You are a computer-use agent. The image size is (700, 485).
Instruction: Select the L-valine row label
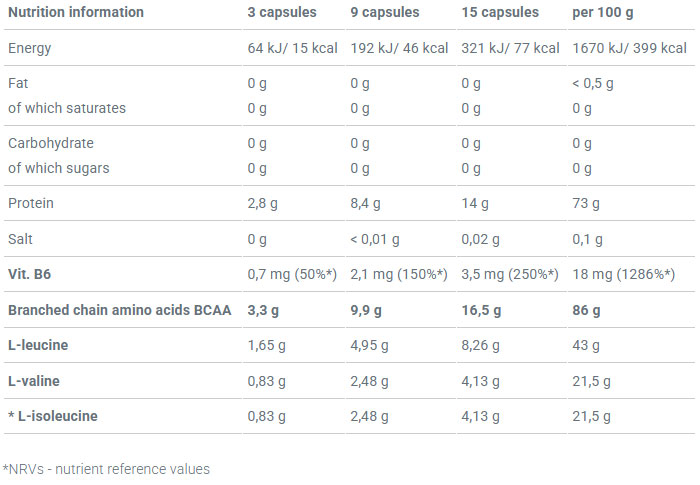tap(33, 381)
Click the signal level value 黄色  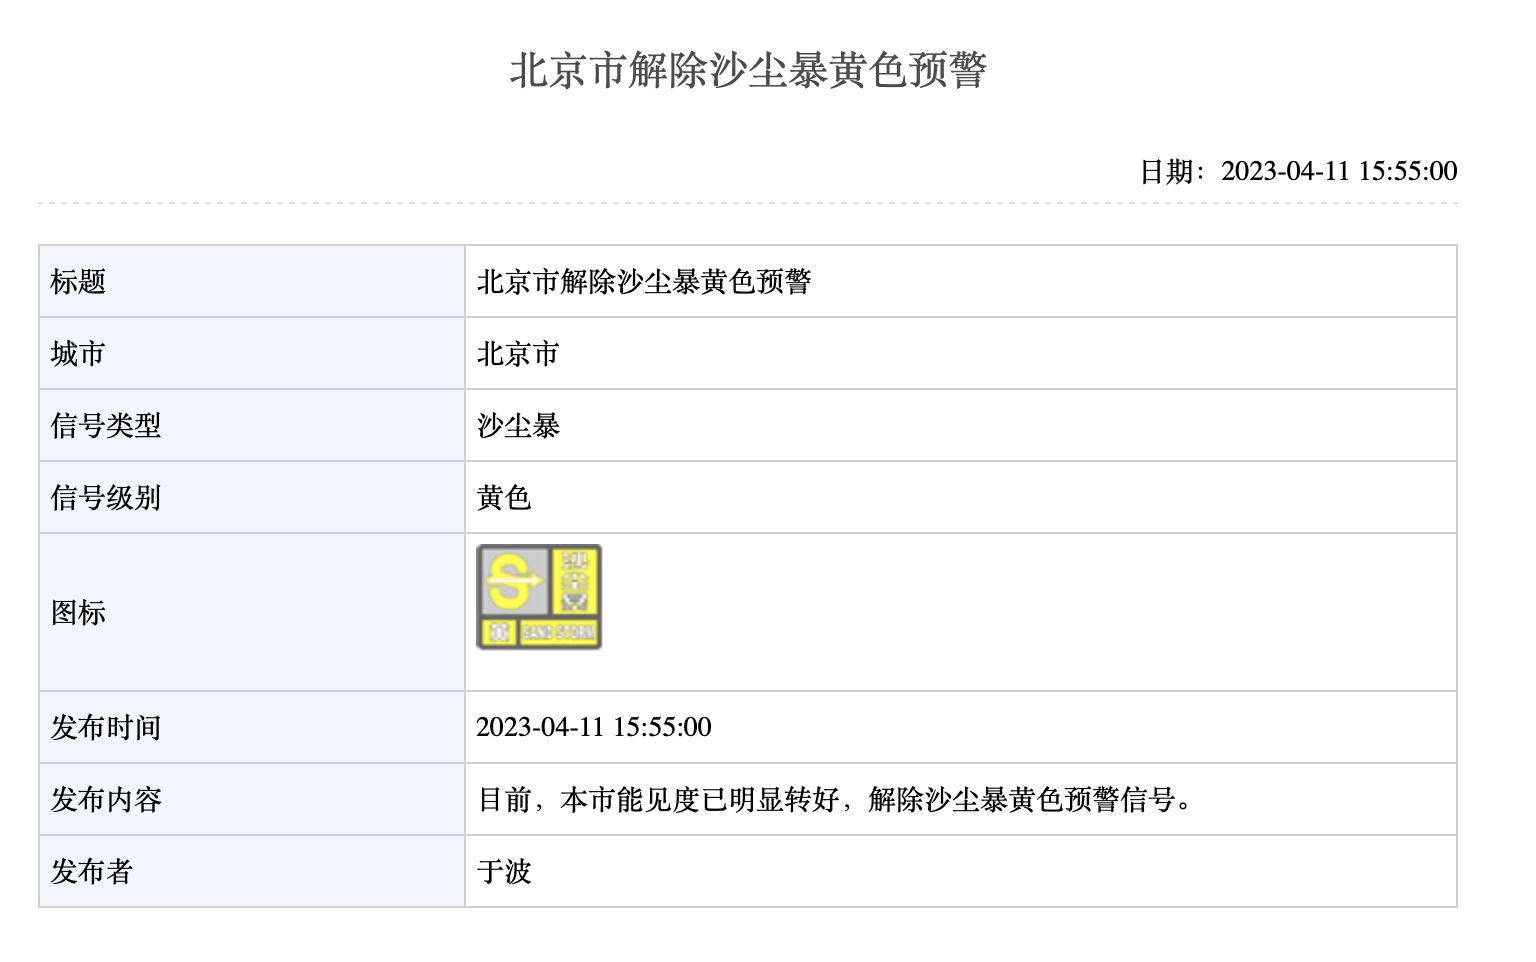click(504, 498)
--------------------------------------------------
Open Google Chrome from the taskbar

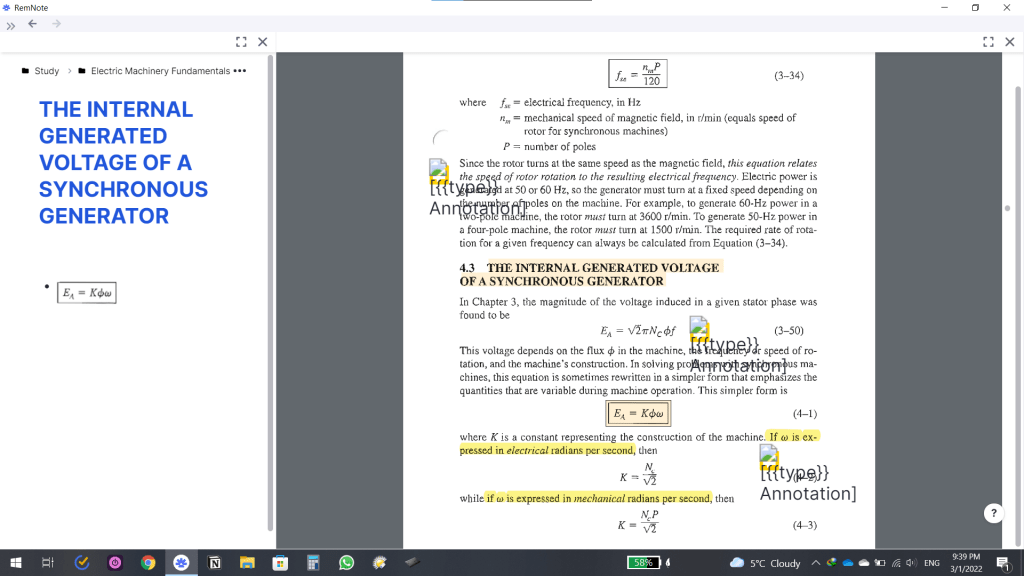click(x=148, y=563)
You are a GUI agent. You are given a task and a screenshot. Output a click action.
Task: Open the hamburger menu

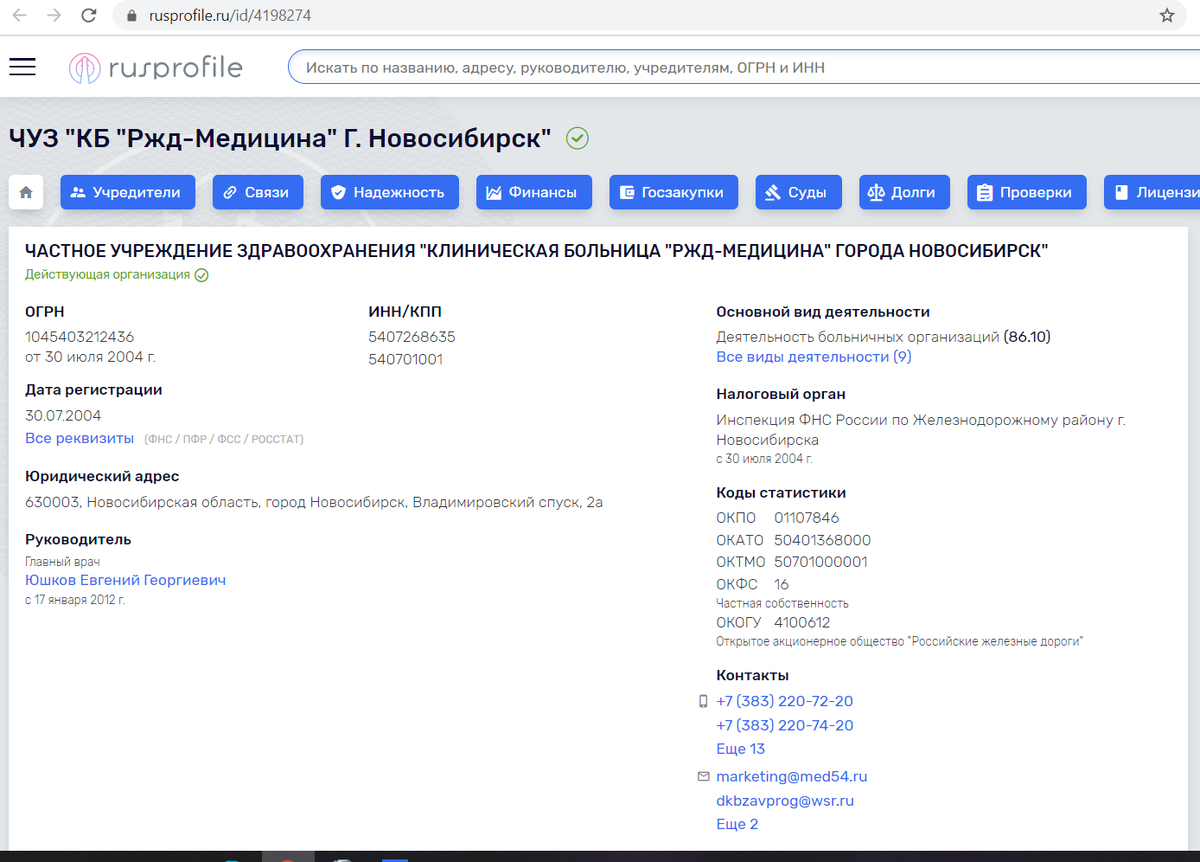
--------------------------------------------------
Exercise objective: Among the lines of the listing above, which ones hold "agent"? Copy them.

Solution for this problem:
You are a computer-use agent. The image size is (700, 485).
You are a GUI agent. You are given a task and a screenshot. Output a click action.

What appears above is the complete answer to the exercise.